Me controlei ali [durante a sessão, quando Camilo proferiu palavras a ela], porque eu sabia também que ele estava fazendo aquela baixaria tentando uma resposta minha, porque se eu respondesse ele ia conseguir atrasar a sessão. Eu sei que era isso que ele estava tentando fazer. Eu sei que é uma tática regimental, falar muitos absurdos, para tentar se livrar. Não é a primeira vez que ele mente para mim”, completou Alves.

Elaine do Quilombo Periférico, também vereadora do PSOL e grande liderança no combate ao racismo, conversou com a reportagem. Emocionada, ela ficou muito feliz com a decisão, mas destacou: “as pessoas não estão felizes porque alguém perdeu um mandato. A gente tem muito respeito pelos mandatos legislativos que têm aqui nessa casa. As pessoas estão felizes porque é um momento histórico. Pela primeira vez, um parlamentar é responsabilizado por um crime de racismo que comete em um espaço como esse [Câmara dos Vereadores]”.

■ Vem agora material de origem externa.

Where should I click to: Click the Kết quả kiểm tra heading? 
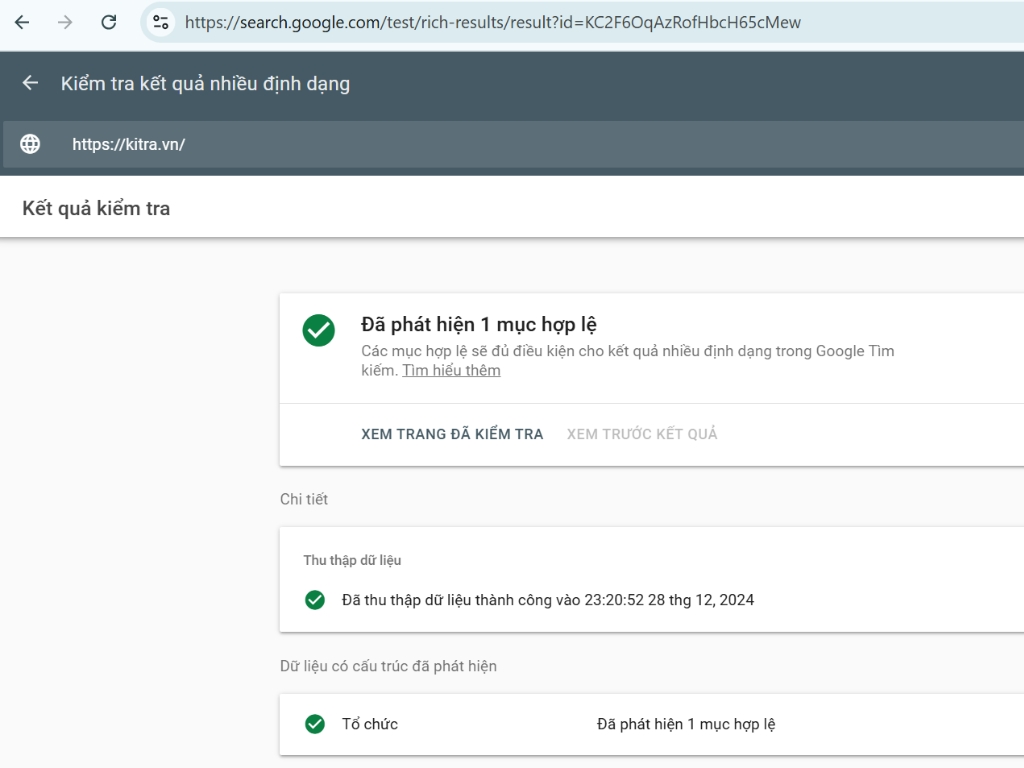coord(96,209)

“Eu acho que é um recado importante que a gente dá. Espaços como este não podem permitir que o racismo, que está sim, enraizado na sociedade, mas que não é invisível, continue passando por este espaço como se não fosse nada. Eu acho que vieram muitas lutas antes dessa, e esta é parte de uma luta muito maior, que é uma luta por igualdade racial e é isso que a gente está comemorando hoje: mais um, dos extensos passos, que o movimento negro tem conquistado e eleger parlamentares para estar neste espaço e defender as pautas raciais é uma atividade organizada do movimento negro, que quer dar um basta e construir uma sociedade antirracista e boa para todas as pessoas”, aponta ainda Elaine.

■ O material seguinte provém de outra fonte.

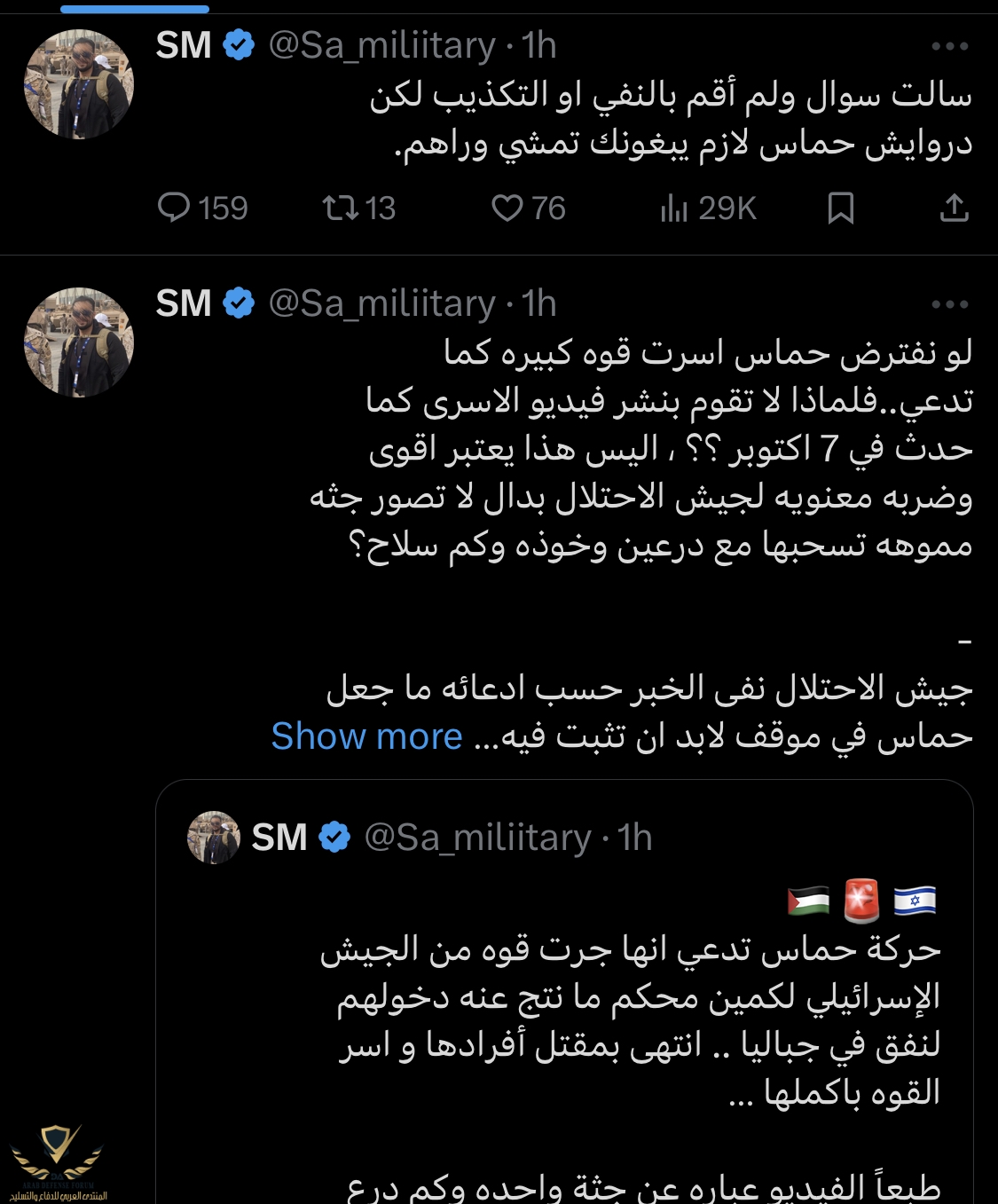Open the quoted tweet about Jabalia
Screen dimensions: 998x1204
tap(630, 1020)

“É um grande exemplo para o país. Uma grande capital, mostrando que o racismo não tem espaço. É preciso que todos nós pratiquemos isso a todo momento. Todos os dias. Uma defesa da cidadania e da igualdade de todos os seres humanos dessa terra. Não é possível convivermos mais com o racismo”, afirmou à imprensa o presidente da Câmara Milton Leite.

À equipe de reportagem do Ipiranga News, ele destacou a lição que a cassação de Camilo Cristófaro deixa para a Câmara e toda a população em relação ao combate ao racismo. “Essa casa é uma casa política. Ela é sensível à sociedade como um todo. Ela não aceita essa natureza da prática do racismo, que está encubada na sociedade e nós precisamos aculturar a sociedade de uma maneira diferente, que conviva de uma forma harmônica, brancos e negros, diferentes raças, sexo, origem ou aquilo que possa ser. Então, nós não toleramos isso. É importante para essa casa aqui dar o exemplo para a sociedade que ela não tolera. É uma casa política, mas essa casa é um reflexo da sociedade. Aqui, nós refletimos o que acontece efetivamente na sociedade. Foi espelhado hoje no plenário”, pontuou.